Farmersville breaks ground on largest project in history

City of Farmersville will hold ground breaking for $18 mil. Wastewater Treatment Plant Nov. 2

By Reggie Ellis
@Reggie_SGN

FARMERSVILLE – A lot has happened in Farmersville in the last 40 years. The city’s population doubled, the school district opened a high school, the city built a civic center and a community center, the city’s boundaries expanded north to the highway, the Highway 198 interchange was completely redone, water meters were installed and Visalia Road was widened to four lanes throughout town. All of that growth has been good for Farmersville, but not so good for its waste water treatment facility which hasn’t been expanded since 1978.

That will change this week when the City of Farmersville breaks ground on its new, $18 million waste water treatment plant (WWTP). The city will hold a groundbreaking ceremony at 10 a.m. on Friday, Nov. 2 at the south end of South Virginia Avenue just south of Farmersville Civic Center, located 909 W. Visalia Road in Farmersville.

The City of Farmersville will be holding a groundbreaking for their new waster water treatment plant. The outdated 50 year-old plant was identified as a need to be addressed 12 years ago in 2006. Farmersville expects to pay back a $5 million USDA Loan over 40 years. File photo.

The City of Farmersville will be holding a groundbreaking for their new waster water treatment plant. The outdated 50 year-old plant was identified as a need to be addressed 12 years ago in 2006. Farmersville expects to pay back a $5 million USDA Loan over 40 years. File photo.

The 50-year-old facility was first identified for expansion by the city’s engineers in 2006. When municipal sewer systems pass the 70% threshold for capacity the State Water Board mandates that the City begin plans to expand their WWTP. Farmersville’s facility currently processes 850,000 gallons of waste per day which is 68% of its 1.25 million gallon capacity, meaning that some days it surpasses the 70% threshold. If the WWTP was not upgraded the City would be hampered economically. Not having available capacity means cities cannot issue “will serve” letters to developers, a required document for them to build. That could lead to the State issuing a ban on new development, which would further hamper the impoverished city’s ability to pay for its own needed improvements like sewer and water.

“We are thankful to all of those who have worked for the past 12 years to bring this project to fruition,” said Farmersville Mayor Paul Boyer.

The $18 million project, the largest in the city’s history, will replace its outdated aerated lagoon treatment plant with a new primary and secondary treatment facility with solids processing and handling facilities.

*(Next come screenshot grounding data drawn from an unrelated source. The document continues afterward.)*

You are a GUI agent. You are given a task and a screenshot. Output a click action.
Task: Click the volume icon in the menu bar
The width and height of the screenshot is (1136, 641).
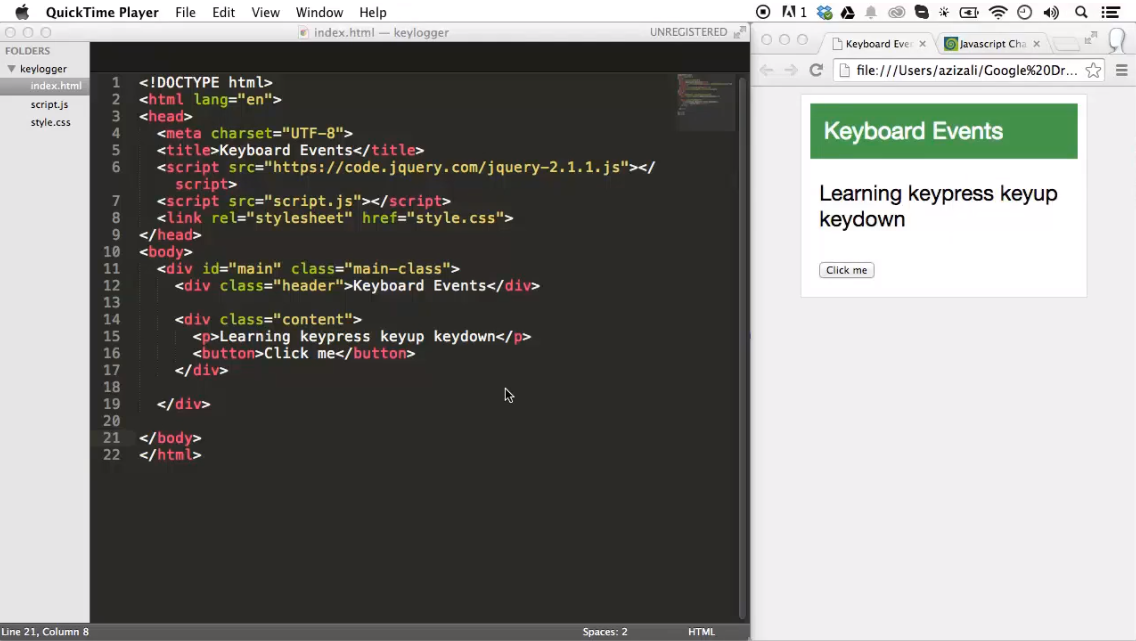tap(1050, 12)
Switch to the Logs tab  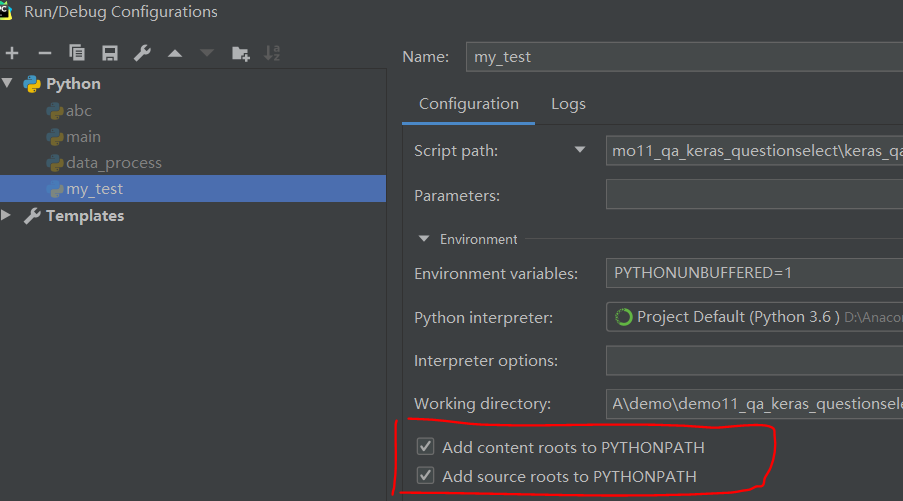tap(568, 104)
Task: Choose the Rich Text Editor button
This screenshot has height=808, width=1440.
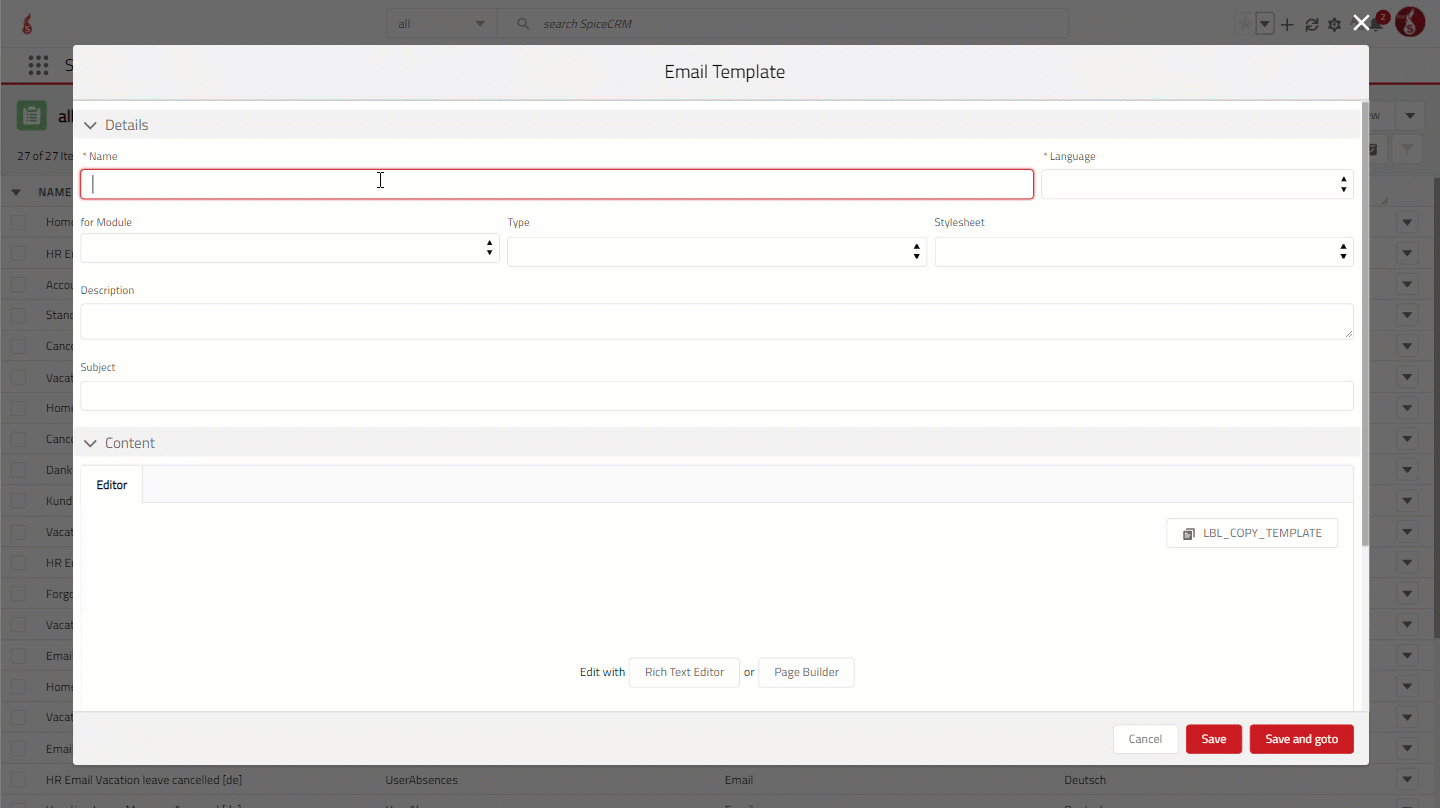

The project includes new influent pump station and headworks, a Modified Ludzack-Ettinger (MLE) aeration process for primary treatment, secondary clarifiers, activated sludge return, solids holding and aerobic digester tanks, solids thickening equipment and solids drying and handling facilities. Treated effluent will meet or exceed State requirements for effluent quality. The new plant will be a “vital piece of transformative infrastructure” to ensure compliance with environmental regulations and expand the capacity of the plant to meet the demand of the growing City.

The city has already secured a $5 million USDA loan that is expected to be paid back over the course of 40 years at 2.75% interest. The loan will be paid back through rate increases that began in 2013. Last November, the final step of the five-year rate ratcheting ended when residents began paying $56.61 per month for sewer, up from $23.75 in 2013. The remaining portion of construction of the facility will likely be paid for through the State Water Resources Control Board’s (water board) State Revolving Fund.